Era Kolonial dan Kemerdekaan (Orde Lama)
Peranan Islam dan umatnya tidak dapat dilepaskan terhadap pembangunan politik di Indonesia baik pada masa kolonial maupun masa kemerdekaan. Pada masa kolonial Islam harus berperang menghadapi ideologi kolonialisme sedangkan pada masa kemerdekaan Islam harus berhadapan dengan ideologi tertentu macam komunisme dengan segala intriknya.
Tidak dapat dipungkiri lagi bahwa sejarah secara tegas menyatakan kalau pemimpin-pemimpin Islam punya andil besar terhadap perumusan NKRI. Baik itu mulai dari penanaman nilai-nilai nasionalisme hingga perumusan Undang-Undang Dasar Negara
Para pemimpin Islam terutama dari Serikat Islam pernah mengusulkan agar Indonesia berdiri di atas Daulah Islamiyah yang tertuang di dalam Piagam Jakarta. Namun, format tersebut hanya bertahan selama 57 hari karena adanya protes dari kaum umat beragama lainnya. Kemudian, pada tanggal 18 Agustus 1945, Indonesia menetapkan Pancasila sebagai filosofis negara.
Era Orde Baru
Pemerintahan masa orde baru menetapkan Pancasila sebagai satu-satunya asas di dalam negara. Ideologi politik lainnya dipasung dan tidak boleh ditampilkan, termasuk ideologi politik Islam. Hal ini menyebabkan terjadinya kondisi depolitisasi politik di dalam perpolitikan Islam.
Politik Islam terpecah menjadi dua kelompok. Kelompok pertama di sebut kaum skripturalis yang hidup dalam suasana depolitisasi dan konflik dengan pemerintah. Kelompok kedua adalah kaum subtansialis yang mendukung pemerintahan dan menginginkan agar Islam tidak terjun ke dunia politik
Era Reformasi
Bulan Mei 1997 merupakan awal dari era reformasi. Saat itu rakyat Indonesia bersatu untuk menumbangkan rezim tirani Soeharto. Perjuangan reformasi tidak lepas dari peran para pemimpin Islam pada saat itu. Beberapa pemimpin Islam yang turut mendukung reformasi adalah KH. Abdurrahman Wahid (Gus Dur), ketua Nahdatul Ulama.  Muncul juga nama Nurcholis Majid (Cak Nur), cendikiawan yang lahir dari kalangan santri. Juga muncul Amin Rais dari kalangan Muhamadiyah. Bertahun-tahun reformasi bergulir, kiprah umat Islam dalam panggung politik pun semakin diperhitungkan.
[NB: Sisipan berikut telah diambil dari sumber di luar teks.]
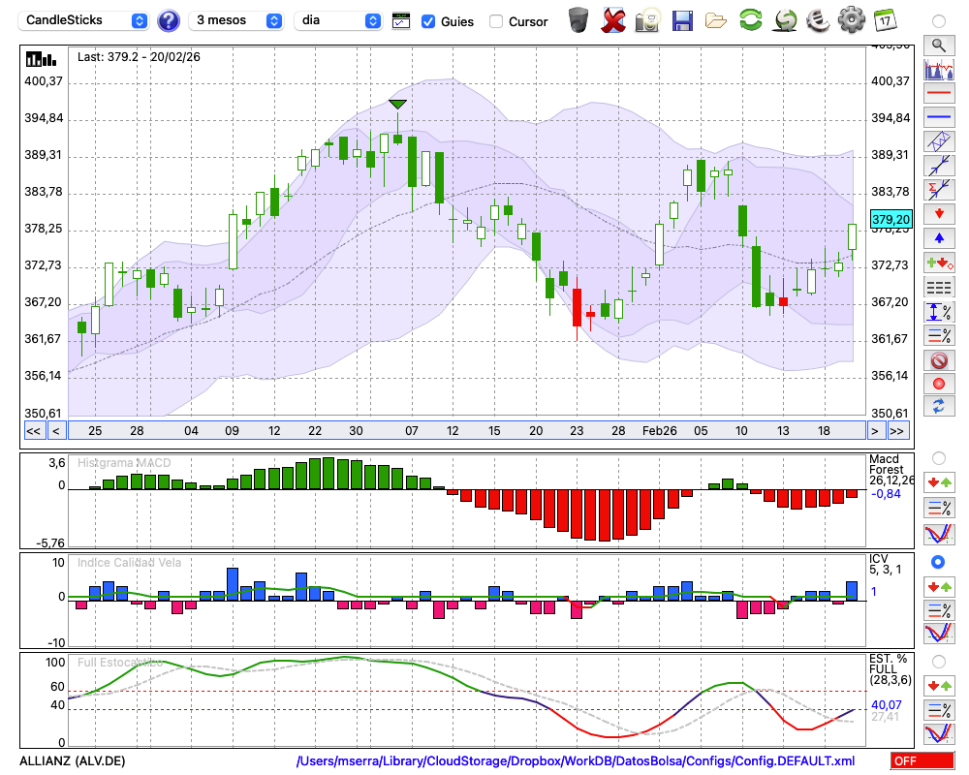This screenshot has height=775, width=969.
Task: Select the radio button beside Estocastic panel
Action: tap(938, 662)
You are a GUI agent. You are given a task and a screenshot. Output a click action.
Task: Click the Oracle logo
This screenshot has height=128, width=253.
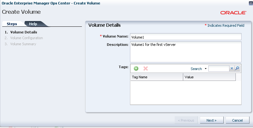pyautogui.click(x=233, y=13)
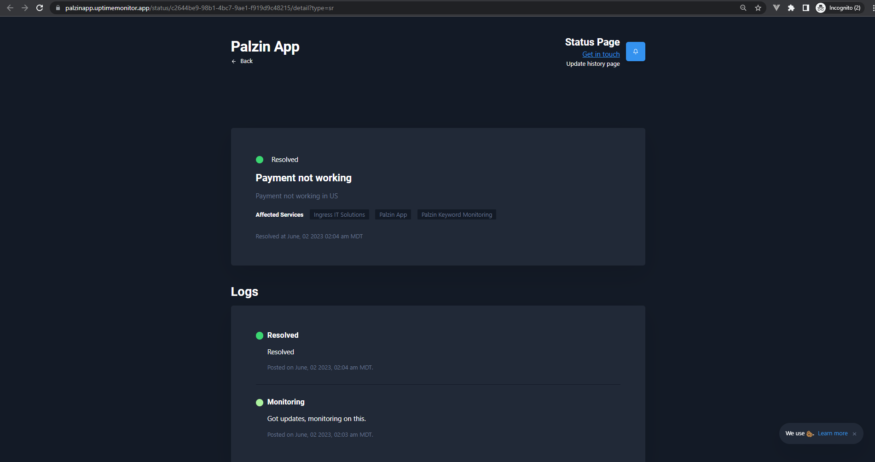
Task: Open Learn more in the cookie notice
Action: point(833,433)
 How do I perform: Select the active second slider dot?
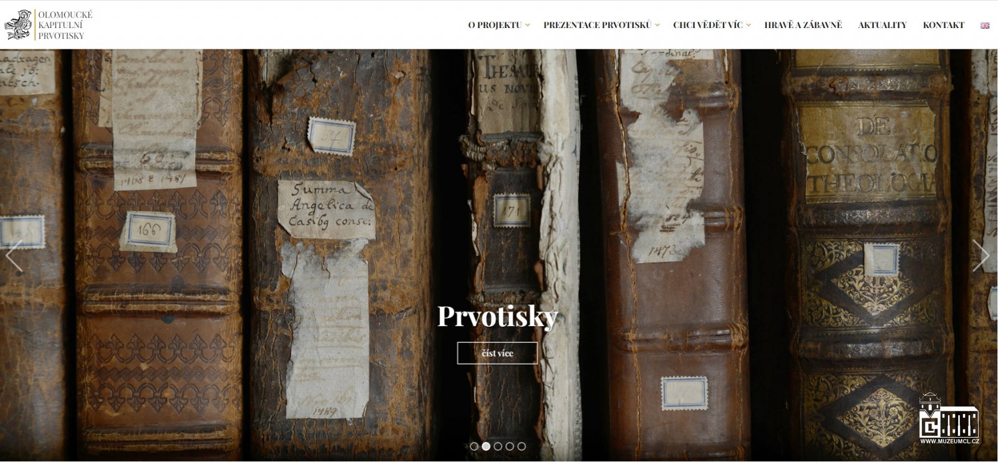point(486,446)
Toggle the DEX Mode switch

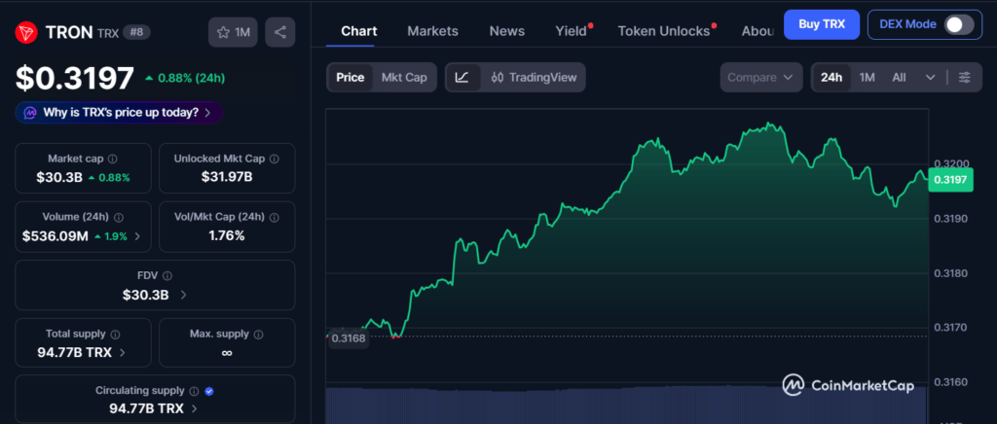click(958, 24)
Umat Islam mulai kembali memunculkan dirinya tanpa malu dan takut lagi menggunakan label Islam. Perpolitikan Islam selama reformasi juga berhasil menjadikan Pancasila bukan lagi sebagai satu-satunya asas. Partai-partai politik juga boleh menggunakan asas Islam. Kemudian bermunculanlah berbagai partai politik dengan asas dan label Islam. Partai-partai politik yang berasaskan Islam, antara lain PKB, PKU, PNU, PBR, PKS, PKNU, dan lain-lain.
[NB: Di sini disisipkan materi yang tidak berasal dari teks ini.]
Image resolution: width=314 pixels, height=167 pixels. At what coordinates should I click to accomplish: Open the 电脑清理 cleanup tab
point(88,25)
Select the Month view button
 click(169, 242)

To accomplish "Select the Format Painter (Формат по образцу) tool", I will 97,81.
Dalam kondisi bangsa yang sangat memprihatinkan sekarang, sudah waktunya umat Islam untuk terjun dalam perjuangan politik yang lebih serius. Umat islam tidak boleh lagi bermain di wilayah pinggiran sejarah. Umat Islam harus menyiapkan diri untuk memunculkan pemimpin-pemimpin yang handal, cerdas, berahklak mulia, profesional, dan punya integritas diri yang tangguh.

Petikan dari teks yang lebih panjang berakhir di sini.